Leaving self behind

Daily Reading for March 8 • The Second Sunday in Lent

These are the words of Jesus taken from St Mark’s Gospel: ‘Anyone who wishes to be a follower of mine must leave self behind; he must take up his cross and come with me.’ Now we meditate to do just that: to obey that absolutely fundamental call Jesus makes, which is the basis of all our Christian faith, to leave self behind in order that we can indeed journey with Christ in His return to the Father. . . .

In our own day we have perhaps lost our understanding of what it really means to renounce self. Self-renunciation is not an experience with which our contemporaries are familiar or which they even understand very clearly, mainly because the tendency of our society is to emphasize the importance of self-promotion, self-preservation, self-projection. The materialism of our consumer society puts ‘What I want’ at the centre of our life, and it renders ‘the other’ merely an object which we see in terms of our own pleasure or advantage. But the other is only really Other if approached with reverence for itself and in itself.
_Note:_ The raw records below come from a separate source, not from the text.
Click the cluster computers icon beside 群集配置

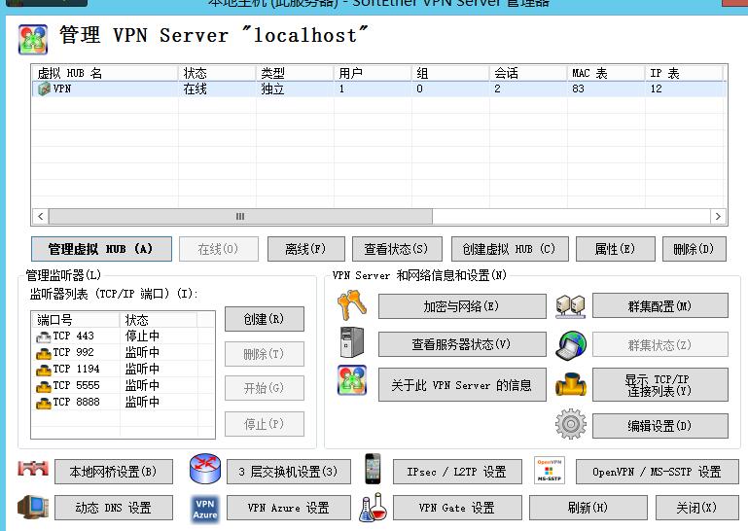571,306
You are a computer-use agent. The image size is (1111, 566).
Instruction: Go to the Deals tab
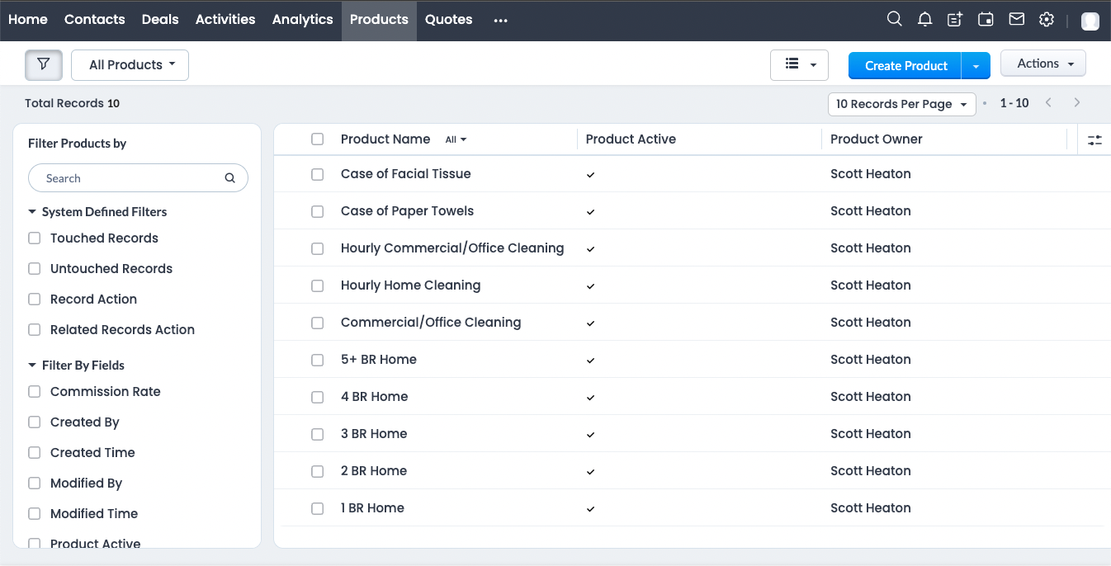[x=160, y=19]
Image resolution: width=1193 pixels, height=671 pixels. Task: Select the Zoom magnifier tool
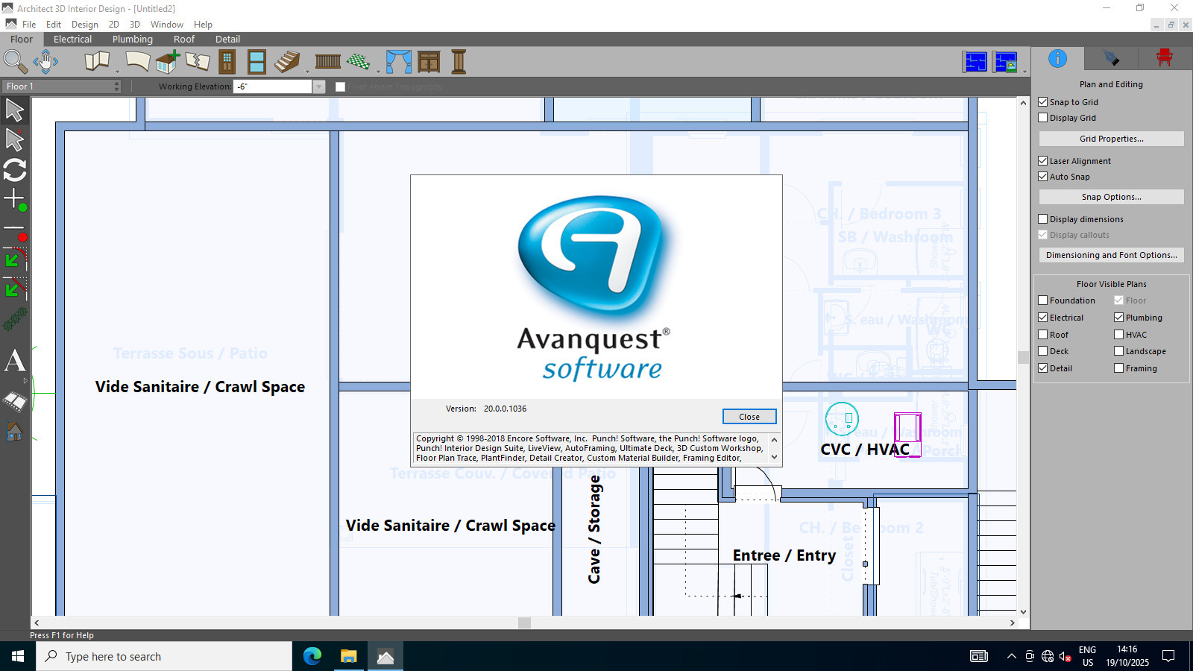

We must learn to pay complete attention to it and not to its effect upon us. If we begin to objectify the other then its reality, its uniqueness, and essential value escape us and it becomes not the other, but a projection of ourselves. . . .

We can only turn to the Other, we can only make this movement of self, if we leave self behind, that is, if we take our consciousness away from its involvement with me and direct it on the thou. Self-obsession is the means of restricting and limiting the self. Self-renunciation, on the other hand, is the means of liberating the self for its real purpose which is loving the Other.

From “Leaving Self Behind” by John Main, quoted in Word into Silence by John Main OSB (Paulist Press, 1981).